Frequently.  I see these messages in /var/log/messages* every few days. 
Sometimes it occurs many times during the day, others a couple of weeks can go
by without them.

Steps to Reproduce:

I'm not quite sure how to trigger this.  It seems to happen randomly.  Googling
around, I found that disabling TSO may help, so I have.  I don't know whether
that's the solution.

Comment 1 Jesse Brandeburg 2007-11-11 06:58:27 UTC
we've fixed quite a few bugs in e1000 especially with the 82566 network
connection.  Is there any chance you could try the latest e1000 driver from
e1000.sourceforge.net and see if the problem still occurs (with TSO on)

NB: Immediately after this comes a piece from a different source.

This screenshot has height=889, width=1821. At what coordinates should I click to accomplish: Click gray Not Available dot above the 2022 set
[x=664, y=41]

Comment 2 Jon Stanley 2008-01-08 01:48:40 UTC
(This is a mass-update to all current FC6 kernel bugs in NEW state)

Hello,

I'm reviewing this bug list as part of the kernel bug triage project, an attempt
to isolate current bugs in the Fedora kernel.

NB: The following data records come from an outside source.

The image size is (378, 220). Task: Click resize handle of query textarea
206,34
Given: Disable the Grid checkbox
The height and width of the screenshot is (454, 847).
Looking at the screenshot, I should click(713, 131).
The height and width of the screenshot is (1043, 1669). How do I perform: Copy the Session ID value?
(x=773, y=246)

http://fedoraproject.org/wiki/KernelBugTriage

I am CC'ing myself to this bug, however this version of Fedora is no longer
maintained.

Please attempt to reproduce this bug with a current version of Fedora (presently
Fedora 8). If the bug no longer exists, please close the bug or I'll do so in a
few days if there is no further information lodged.

Thanks for using Fedora!

Comment 3 Jon Stanley 2008-02-08 04:26:20 UTC
Per the previous comment in this bug, I am closing it as INSUFFICIENT_DATA,
since no information has been lodged for over 30 days.

Please re-open this bug or file a new one if you can provide the requested data,
and thanks for filing the original report!